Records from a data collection
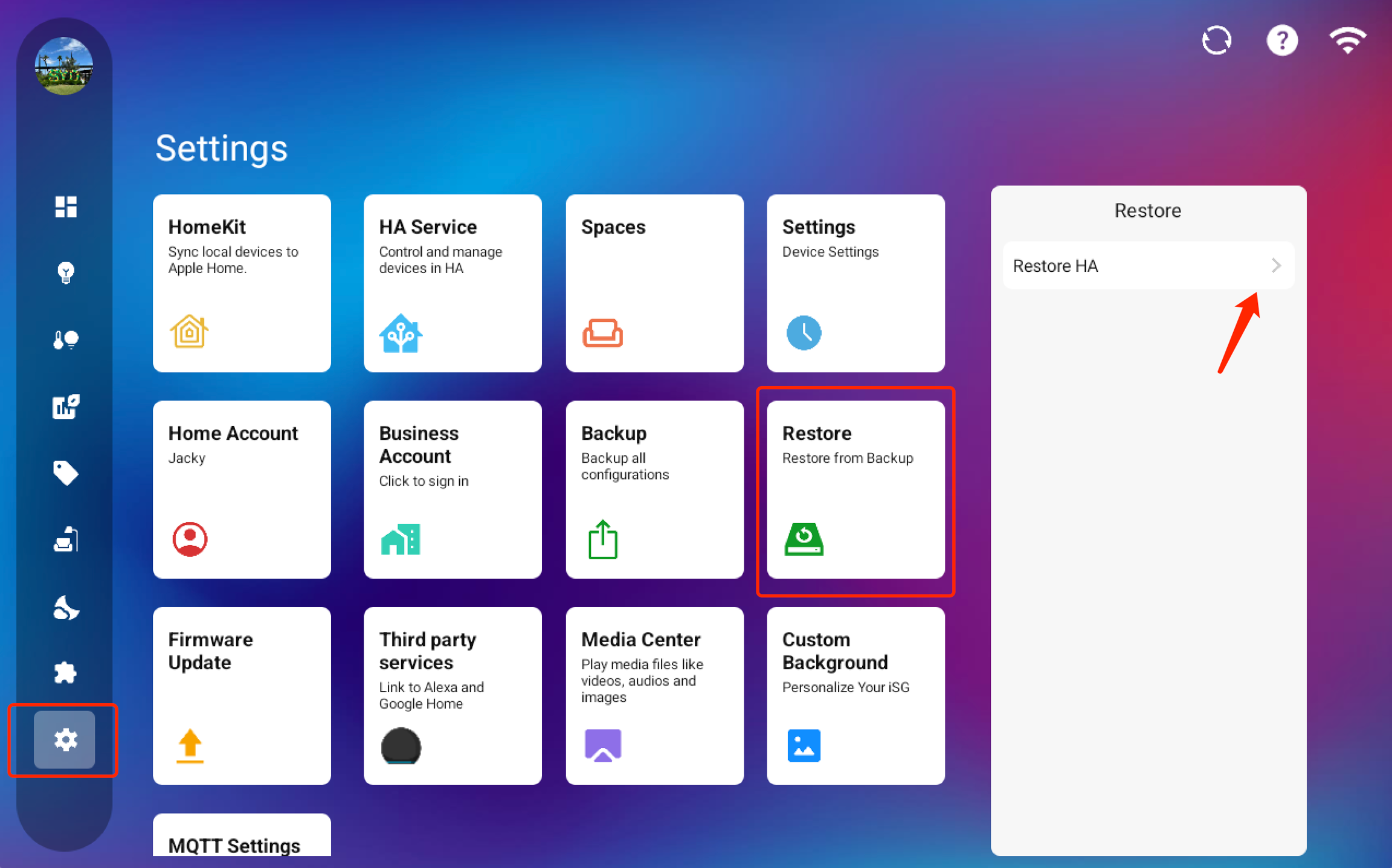The width and height of the screenshot is (1392, 868).
Task: Click the Wi-Fi status icon
Action: tap(1347, 41)
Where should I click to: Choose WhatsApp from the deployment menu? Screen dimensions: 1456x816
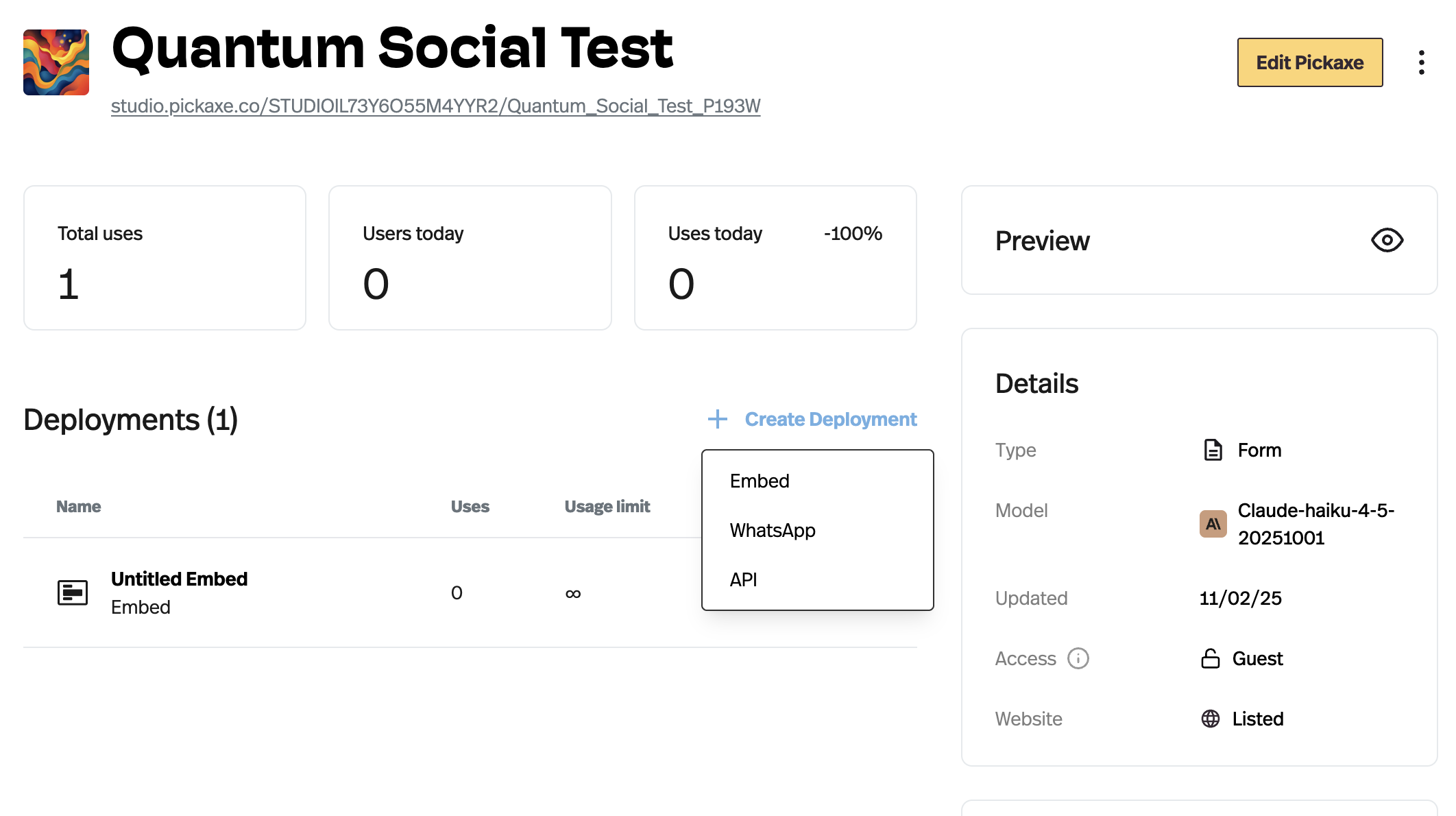click(x=773, y=531)
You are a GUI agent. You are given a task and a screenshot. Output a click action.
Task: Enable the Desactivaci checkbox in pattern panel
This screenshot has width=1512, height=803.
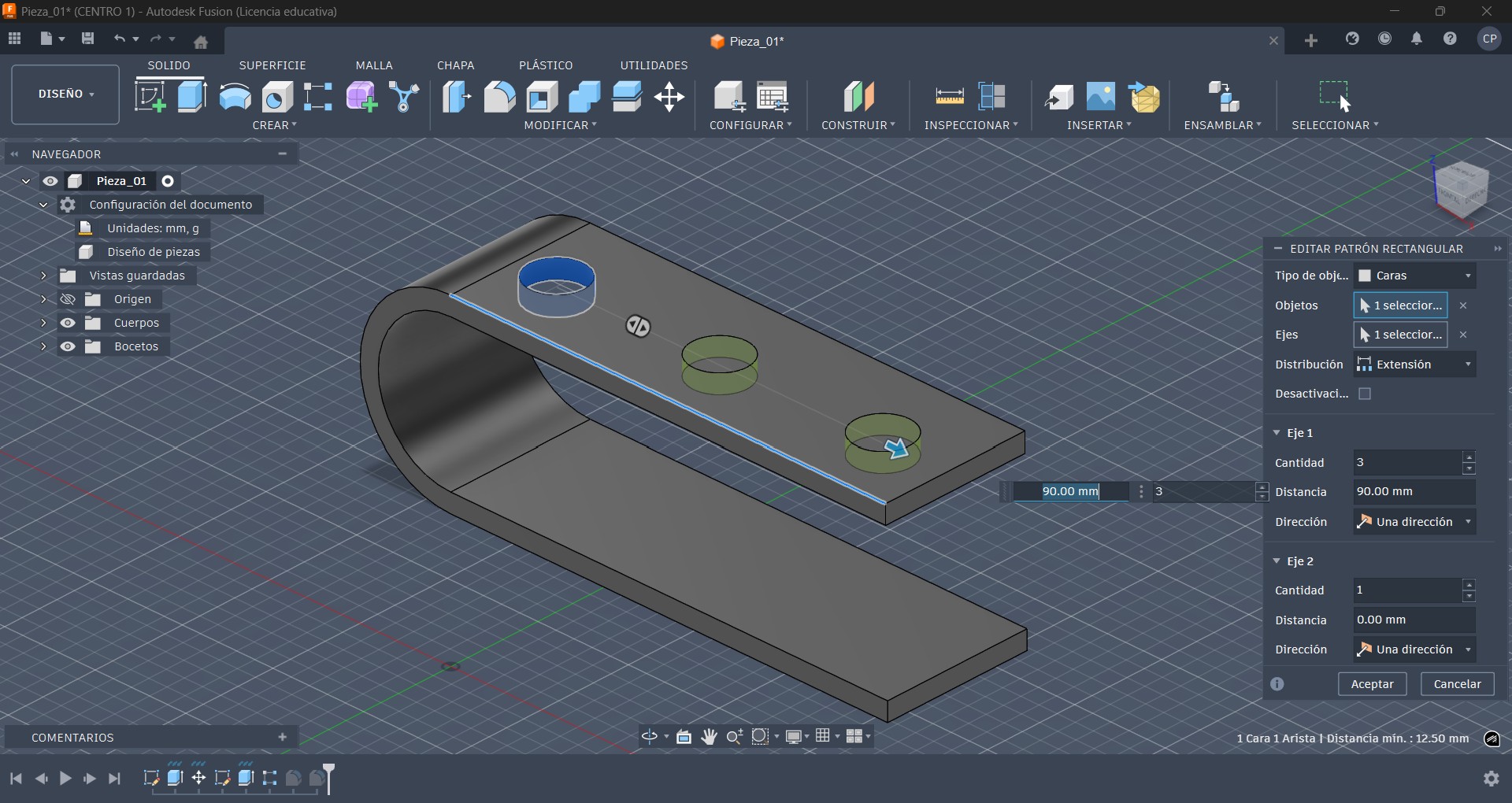tap(1365, 394)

How to complete this task: What is needed is an exact restatement of every line from the line containing "Where should I" through the last line of the records, minus any pictures.

Expected output:
Where should I click to: Choose WhatsApp from the deployment menu? Screen dimensions: 1456x816
click(x=773, y=531)
You are a GUI agent. You are given a task and a screenshot. Output a click action.
Task: Enable the Desactivaci checkbox in pattern panel
This screenshot has width=1512, height=803.
tap(1365, 394)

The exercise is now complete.